1-[bis[3-(dimethylamino)propyl]amino]propan-2-ol

Administrative data

PBT assessment: overall result

PBT status:

the substance is not PBT / vPvB

Justification:

An evaluation of the inherent properties of the test substance is performed against the ANNEX XIII criteria. If insufficient data were available, the screening criteria as laid down in ECHA Guidance on information requirements and chemical safety assessment Chapter R.11: PBT Assessment (2017) were applied.

 

The persistence assessment is based on the PBT screening criteria. As the substance is concluded not to be readily biodegradable and hydrolytically stable, the screening criteria for persistence are fulfilled. Based on available evidence it is thus concluded that the substance is P and potentially vP.

 

The bioaccumulation potential of the substance was evaluated based on the Annex XIII criteria. An assessment of the aquatic bioaccumulation of ionisable organic chemicals was carried out based on existing scientific literature, and concluded that the substance does not meet the regulatory criterion for B/vB properties.
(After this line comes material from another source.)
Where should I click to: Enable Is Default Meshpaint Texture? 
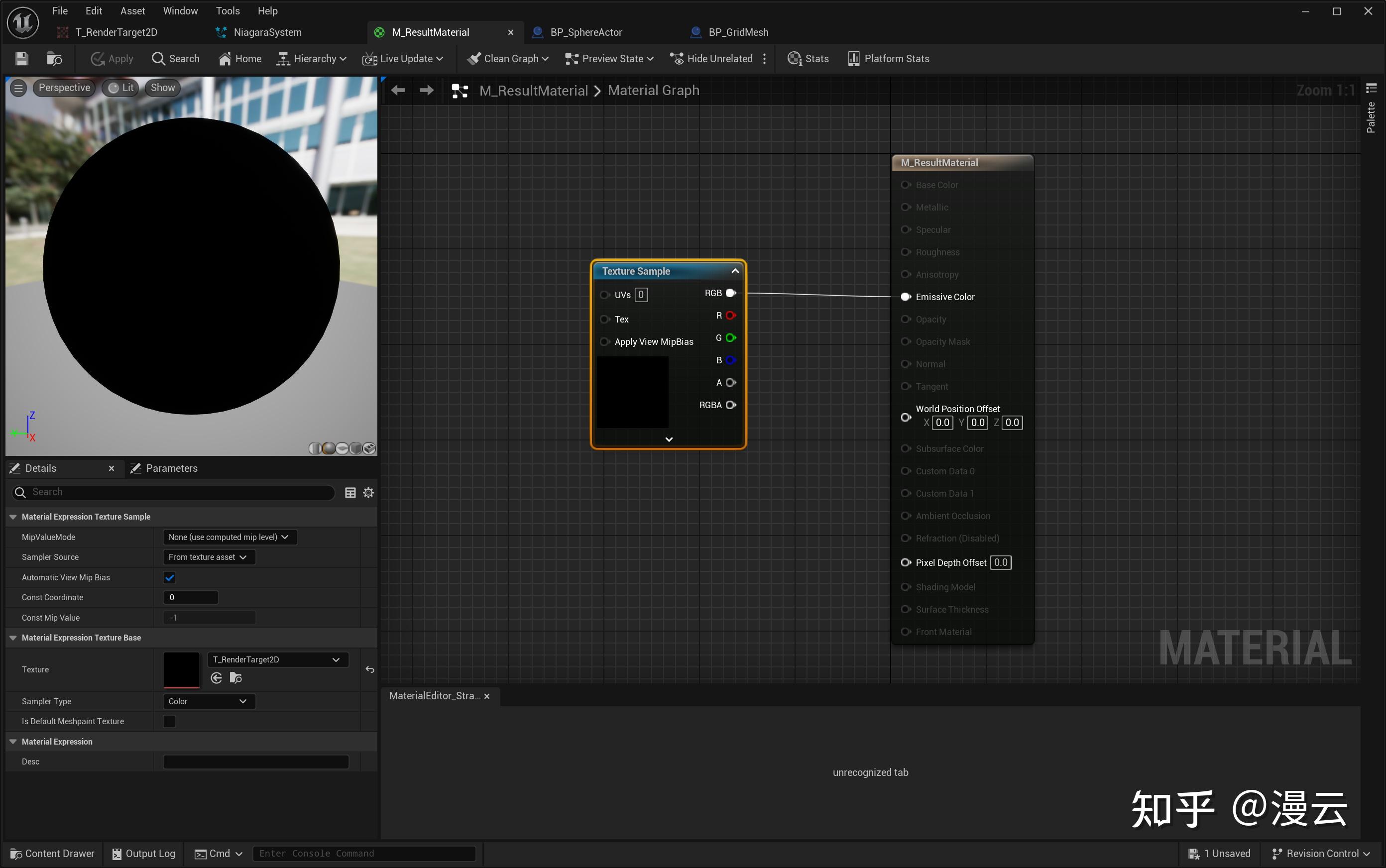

Additionally, a QSAR analysis (using the BCFBAF model) was carried out and the resulting BCF value was predicted to be 3.16 L/kg, which further confirmed the low bioaccumulation potential of the substance. Based on the above, the substance is concluded not to have a bioaccumulative potential (not B / not vB). 

 

The available evidence on the toxicity potential for the test substance is sufficient for an assessment based on the Annex XIII criteria for this endpoint. Chronic toxicity data are available for algae; the 72h-NOEC was determined to be 12.5 mg/L which is above the critical value of 0.01 mg/L for chronic aquatic studies. The substance is not classified as carcinogenic (category 1A or 1B), germ cell mutagenic (category 1A or 1B), or toxic for reproduction (category 1A, 1B or 2), and is not classified for specific target organ toxicity after repeated exposure (STOT RE category 1 or 2) according to the CLP Regulation. Therefore, the substance can be concluded not to fulfil the Annex XIII criteria for "T".

 

Taking into account all available data, it can be concluded that the substance does not fulfil the PBT/vPvB criteria.

 

In addition, the EAWAG-BBD PPS tool was used to predict biotransformation products likely or very likely to be formed through aerobic microbial degradation. The 39 degradation products that were identified were subsequently assessed for potential PBT/vPvB properties using appropriate QSAR models. The biodegradability, BCF values and acute ecotoxicity of the modelled degradation products were predicted using the relevant models available in the EPI Suite software.
Of the 39 degradation products, 26 were considered to be potentially P/vP (while the remaining 13 were predicted to be readily biodegradable and considered to be not P/vP). All of the 39 biodegradation products had an estimated BCF value below the cut-off value of 2000 L/kg, indicating that they are not B/vB. Their acute aquatic toxicity was also very low. 

 

Based on the available data, it can be concluded that none of the predicted degradation products are likely to be PBT/vPvB. As none of the degradation products is a potential PBT/vPvB substance, this further supports the conclusion that the substance should not be considered a PBT/vPvB substance.

 

The PBT assessment of the degradation products is further detailed in the attached file "ZR50_biodeg_products_PBT_Assessment". All supporting documents relating to QSAR modelling of the degradation products are also included under the "Additional information". These are listed following the model used according to the EPI Suite package (BCFBAF, BIOWIN, ECOSAR, KOWWIN).